Assignment: Could you give again exactly, and only, the lines from the one holding "Task: Select the" through the end of the data, both ends included, with pictures left out?

Records for the exercise:
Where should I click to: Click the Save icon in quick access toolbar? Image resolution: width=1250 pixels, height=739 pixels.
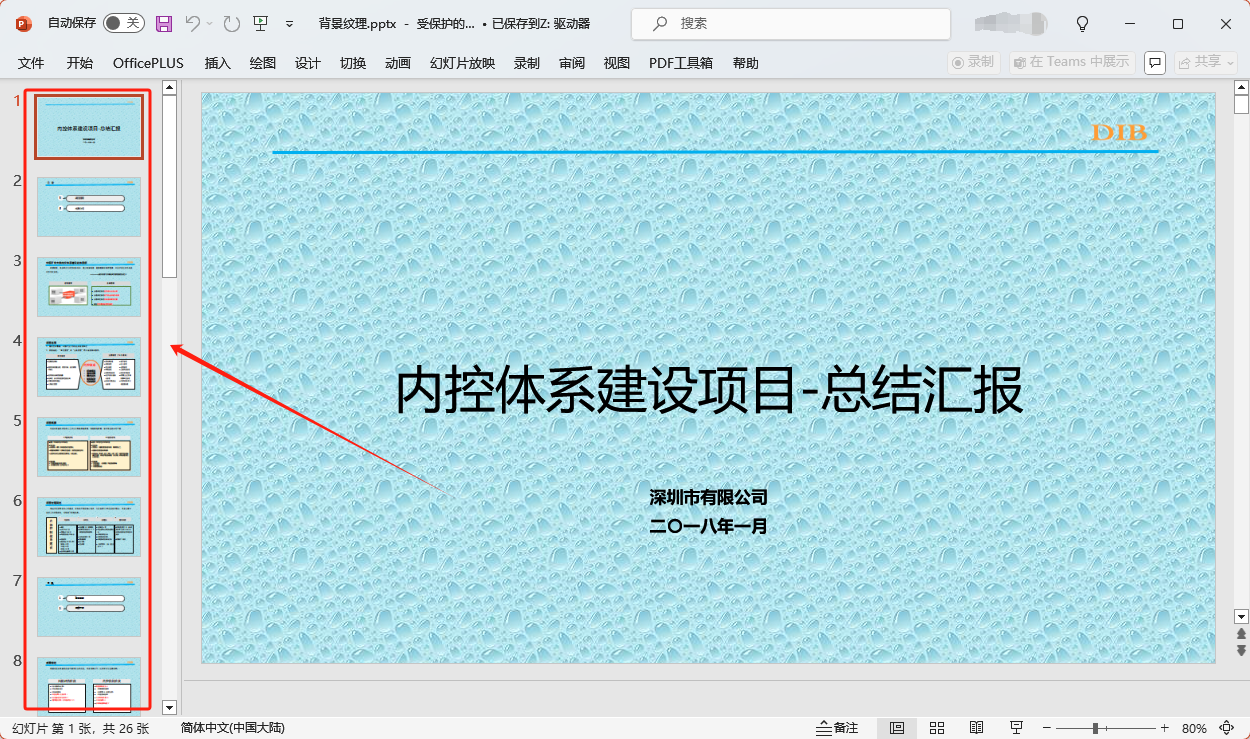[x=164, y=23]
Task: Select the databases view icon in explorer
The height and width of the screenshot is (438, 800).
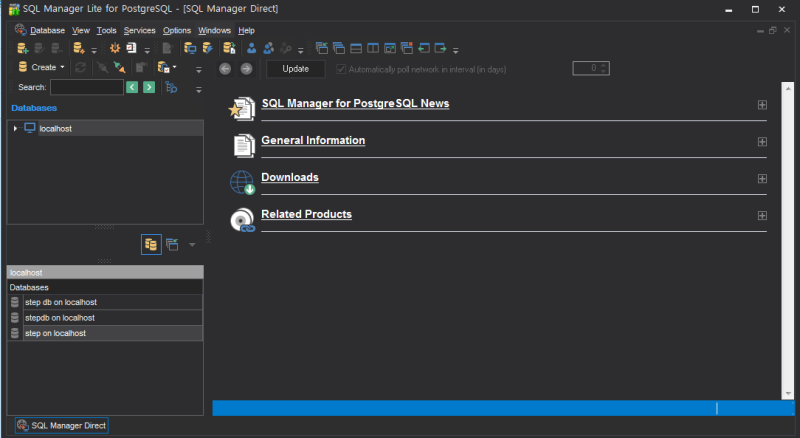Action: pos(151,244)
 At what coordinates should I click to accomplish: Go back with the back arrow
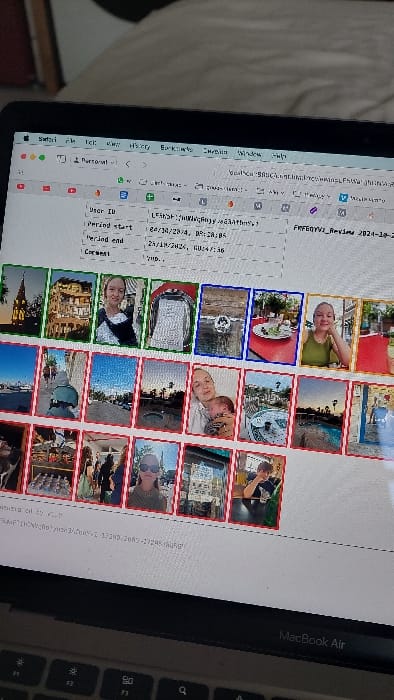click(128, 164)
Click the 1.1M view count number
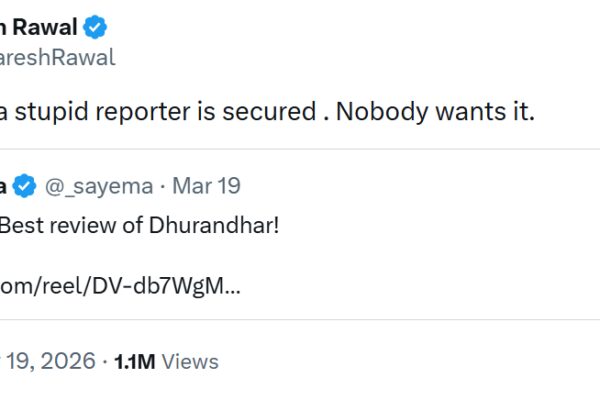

Reply to the task:
Task: Select the databases view icon in explorer
The height and width of the screenshot is (438, 800).
Action: pos(151,244)
 At what coordinates should I click to accomplish: Go back with the back arrow
click(128, 164)
Click the 1.1M view count number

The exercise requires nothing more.